The nature of the problem seems to boil down to mapping this 2D, highly-connected topological mesh grid into a 1-dimensional space with good locality. It's why I think these basic algorithms don't fare too well: the connectivity and seamlessness of the mesh makes it impossible to map the mesh very effectively by a heuristic that traverses it in its entirety.

It's similar to texture atlas mapping where we're trying to take the 3D mesh and 'unfold' it and map it into a flat 2D space. To even solve the problem, we often need to introduce seams into the mesh so that we can break it down into 2D islands of connectivity. Here we're similarly going from 2D graph space to break it down into islands with good locality in 1D memory space.

So I think an optimal algorithm would break the mesh down into segments (sections) this way and apply these types of algorithms on each segment. This way we get good 1D memory locality within a given segment of the mesh, with the pathological cases being the outliers at the boundaries of each segment where the vertices are shared with other segments.

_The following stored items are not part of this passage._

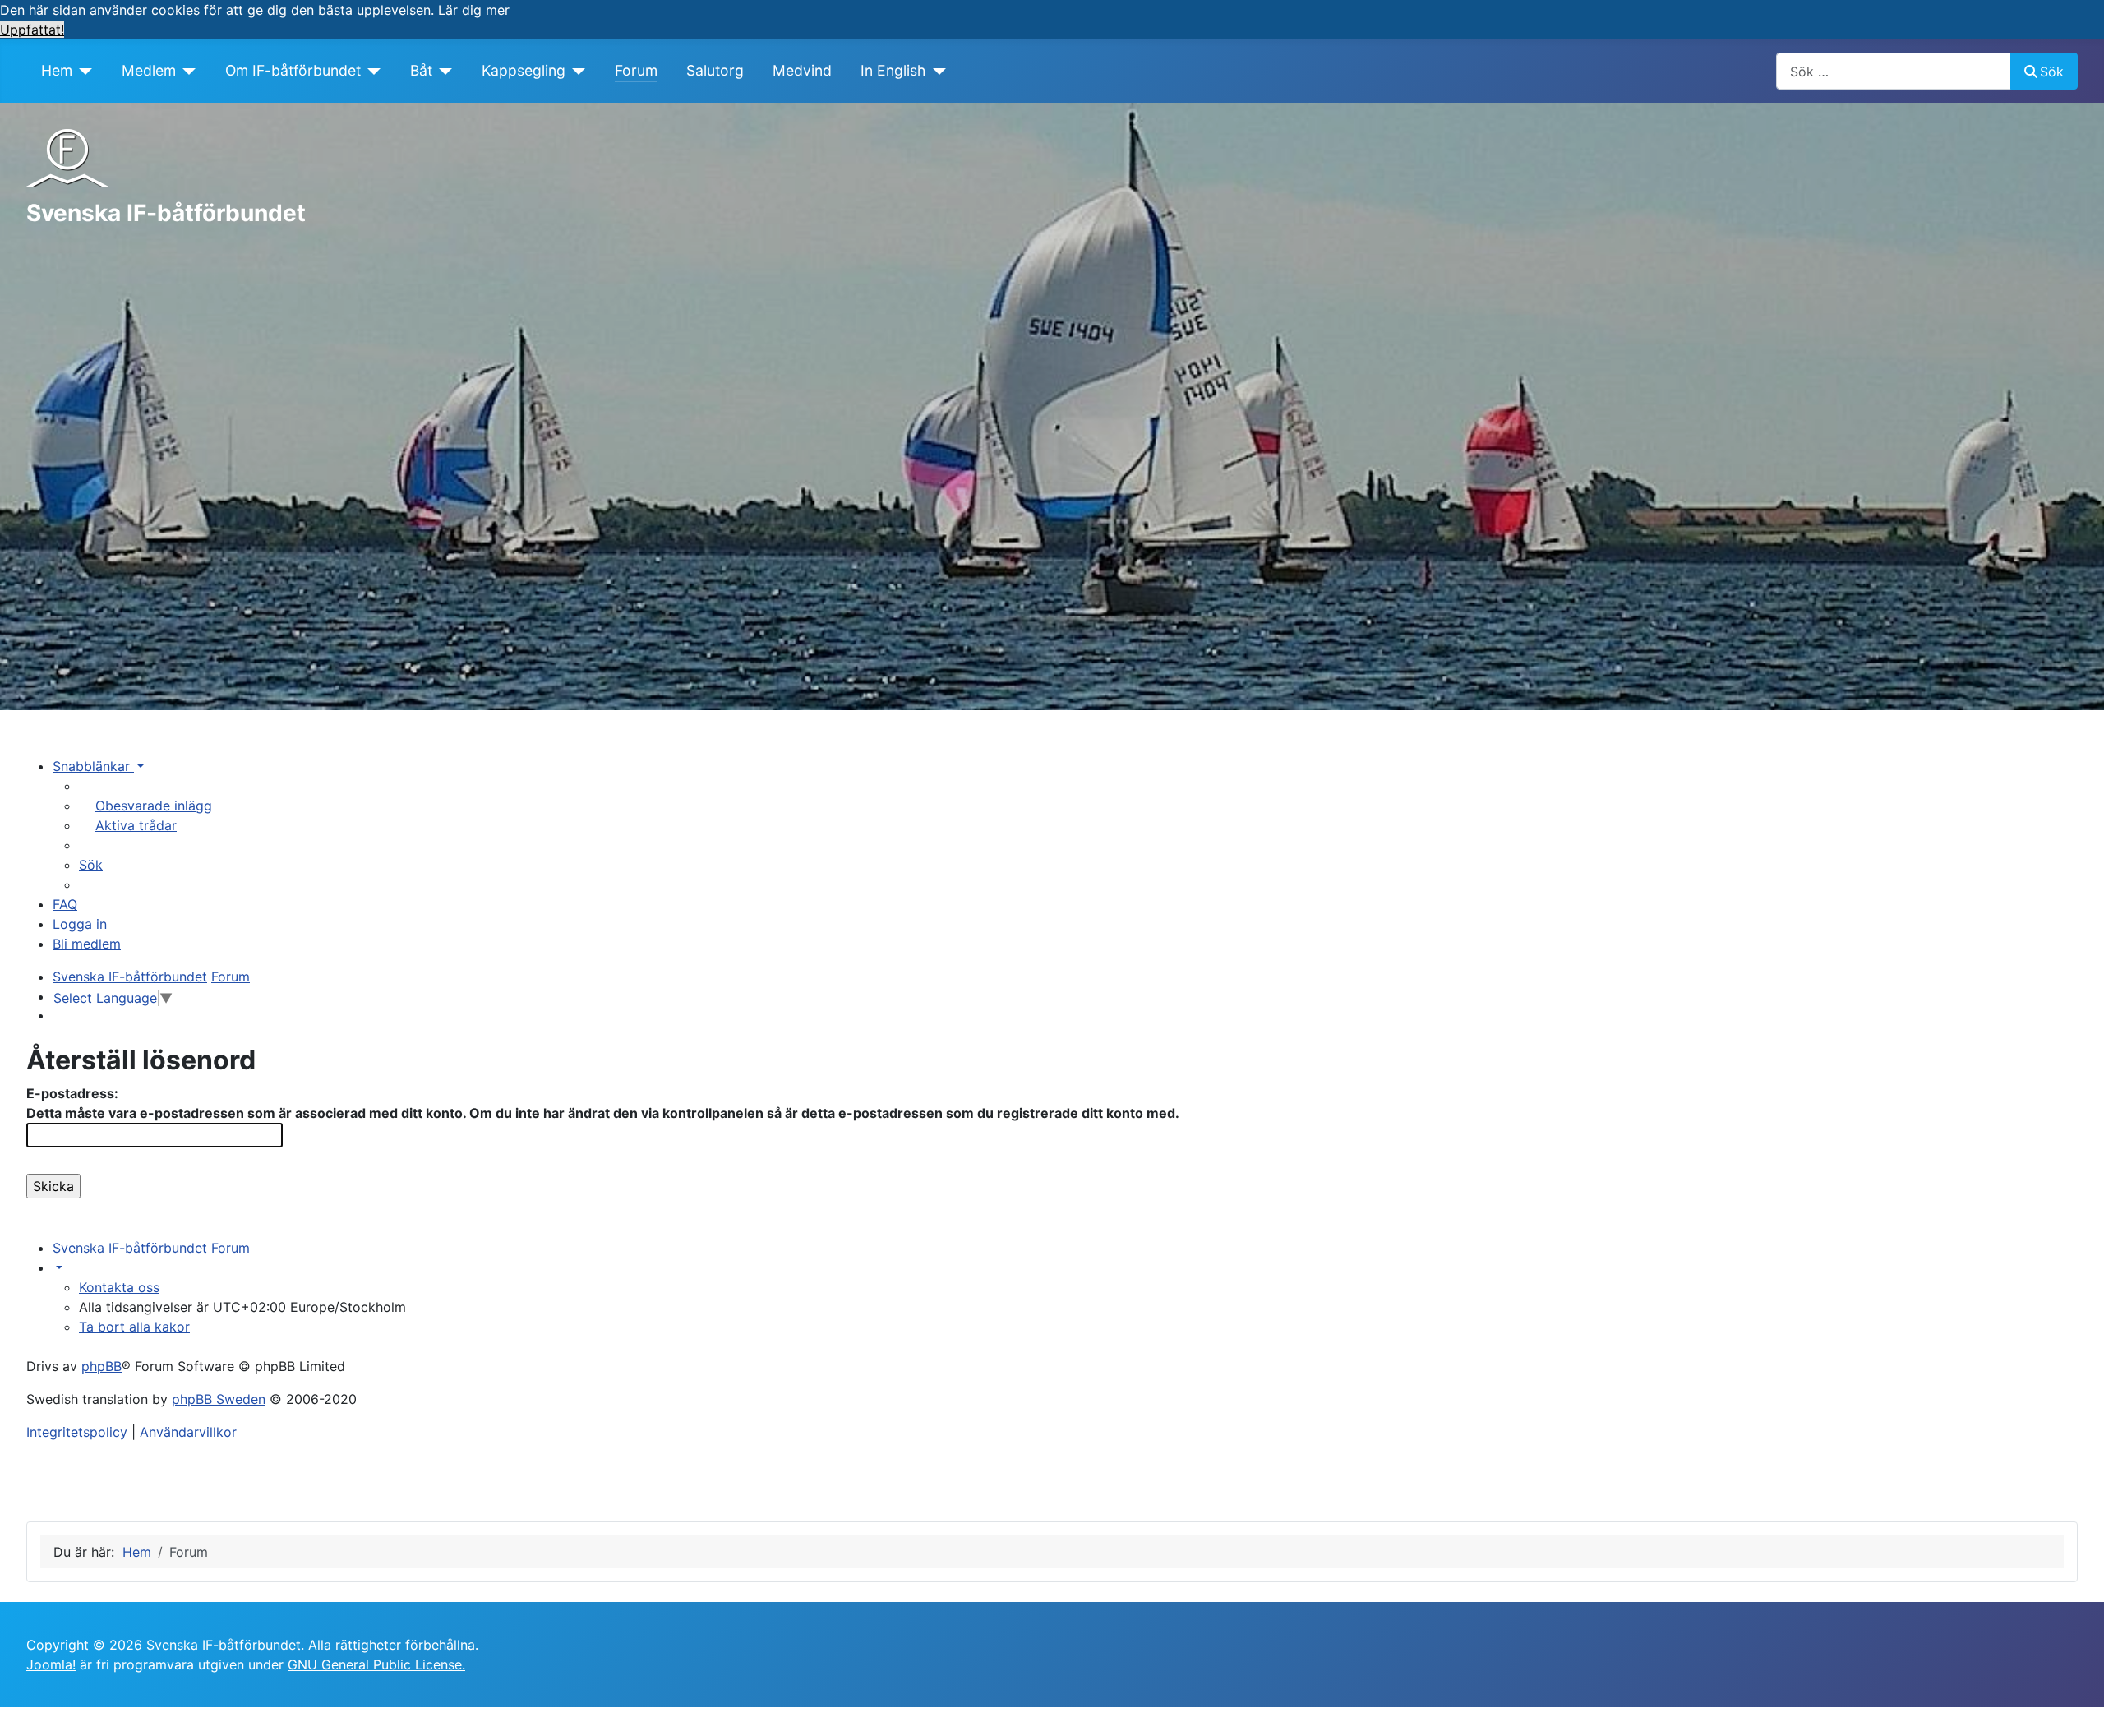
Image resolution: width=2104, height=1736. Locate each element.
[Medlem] (186, 70)
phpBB (101, 1366)
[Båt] (442, 70)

A variation of the breadth-first search could do this crudely if it only traversed to a breadth of K for a given centroid polygon, P, where K is some small number, before choosing a completely different P. That would isolate small connected 2D islands in a mesh that can be mapped to a 1-dimensional memory space with good locality within each island (just poor at the boundaries of those islands).

Anyway, I was mainly looking for formal algorithmic names for such a thing. I'm still not sure if this would be called 'sorting' -- perhaps I'm searching for the wrong thing.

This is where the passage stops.